━━ Quoted passage ━━
For Dr. Henderson-Espinoza, the overexposure to hate, violence, and vitriol was deeply traumatizing. Dr. Henderson-Espinoza walks through the world as a transqueer Latinx theologian and ethicist, and though they were accompanied by a security detail for the entire time they were in Charlottesville, witnessing Nazis charge toward them in a rage of violence, carrying weapons, and forcing them to evacuate, is detrimental on multiple levels. It was in those moments, that Dr. Henderson-Espinoza was reminded of precarity of life. They believe that we are experiencing the pulse of the "tyranny of the now," and as such, the overt and covert expressions of white supremacy have become socially acceptable.

There was a call out for 1,000 white clergy to show up, hold public witness, and be a physical presence while perpetrators of white supremacy and fascism were in Charlottesville. While some LGBTQI clergy and faith leaders (white and people of color) came, there should have been more.

When white LGBTQI faith leaders don't show up to fight white supremacy, it appears at best indifferent and at worst, complicit with the terror tactics of white supremacy. It also reinforces the stereotype that racial justice isn't a concern for the (presumably white and wealthy) LGBTQI community because we only care about advancing "gay rights."

As clergy, we cannot achieve collective liberation by simply maintaining the status quo. To do so is to deny the existence and experiences of nonwhite LGBTQI people. Adhering to a single-issue focus (such as sexual orientation) ignores the complexities of race, class, religion, ability, gender identity/expression, and other issues in our community.
━━━
━━ Recorded information ━━
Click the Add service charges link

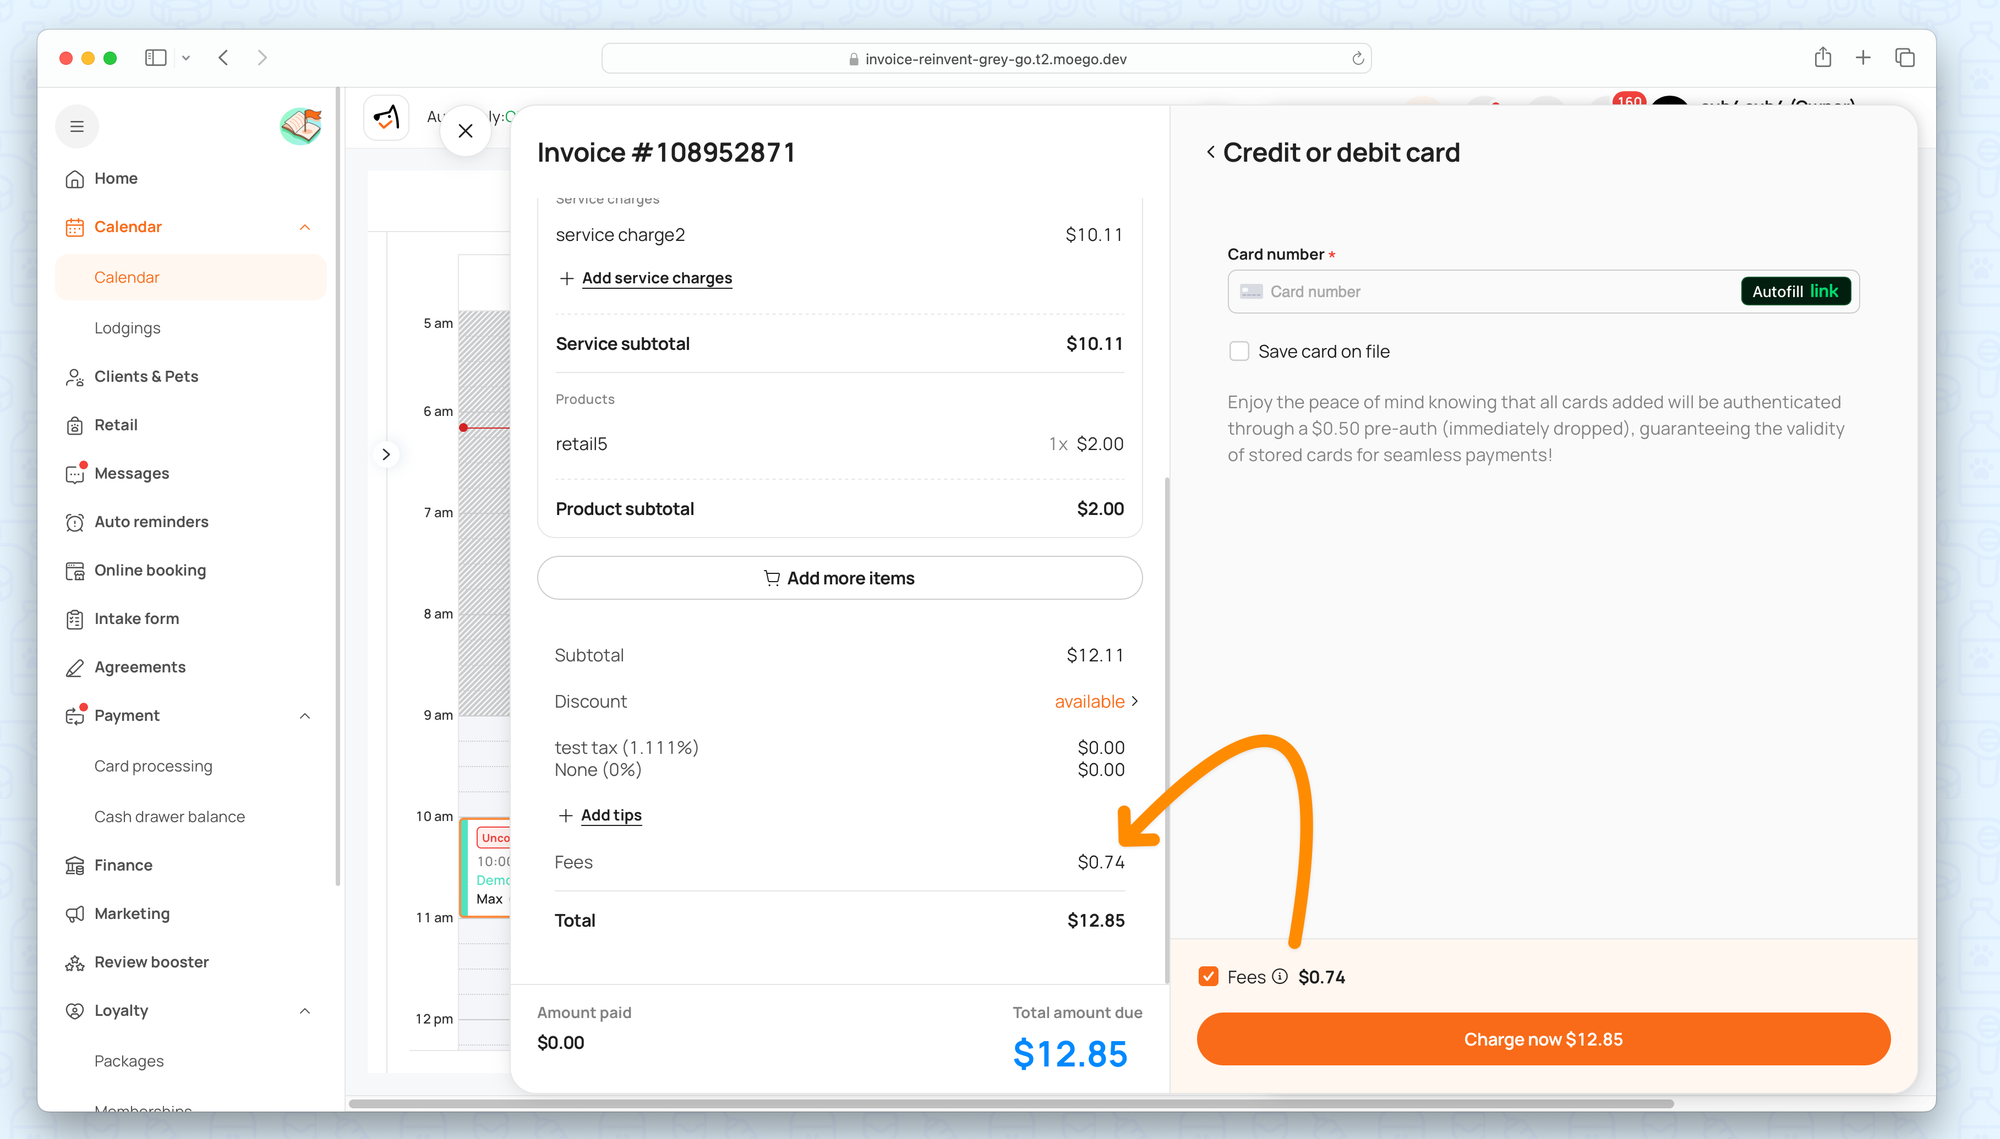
━━━
> Tasks:
A) Answer these questions about the passage on Charlottesville, one answer per line:
(i) As what does Dr. Henderson-Espinoza walk through the world?
(ii) How many white clergy did the call ask to show up?
(iii) What single-issue focus is given as an example?
B) Rewrite the passage on Charlottesville from "When white LGBTQI" to "in our community.", changing "indifferent" to "apathetic".

> Expected results:
A)
(i) As a transqueer Latinx theologian and ethicist
(ii) 1,000
(iii) Sexual orientation

B)
When white LGBTQI faith leaders don't show up to fight white supremacy, it appears at best apathetic and at worst, complicit with the terror tactics of white supremacy. It also reinforces the stereotype that racial justice isn't a concern for the (presumably white and wealthy) LGBTQI community because we only care about advancing "gay rights."

As clergy, we cannot achieve collective liberation by simply maintaining the status quo. To do so is to deny the existence and experiences of nonwhite LGBTQI people. Adhering to a single-issue focus (such as sexual orientation) ignores the complexities of race, class, religion, ability, gender identity/expression, and other issues in our community.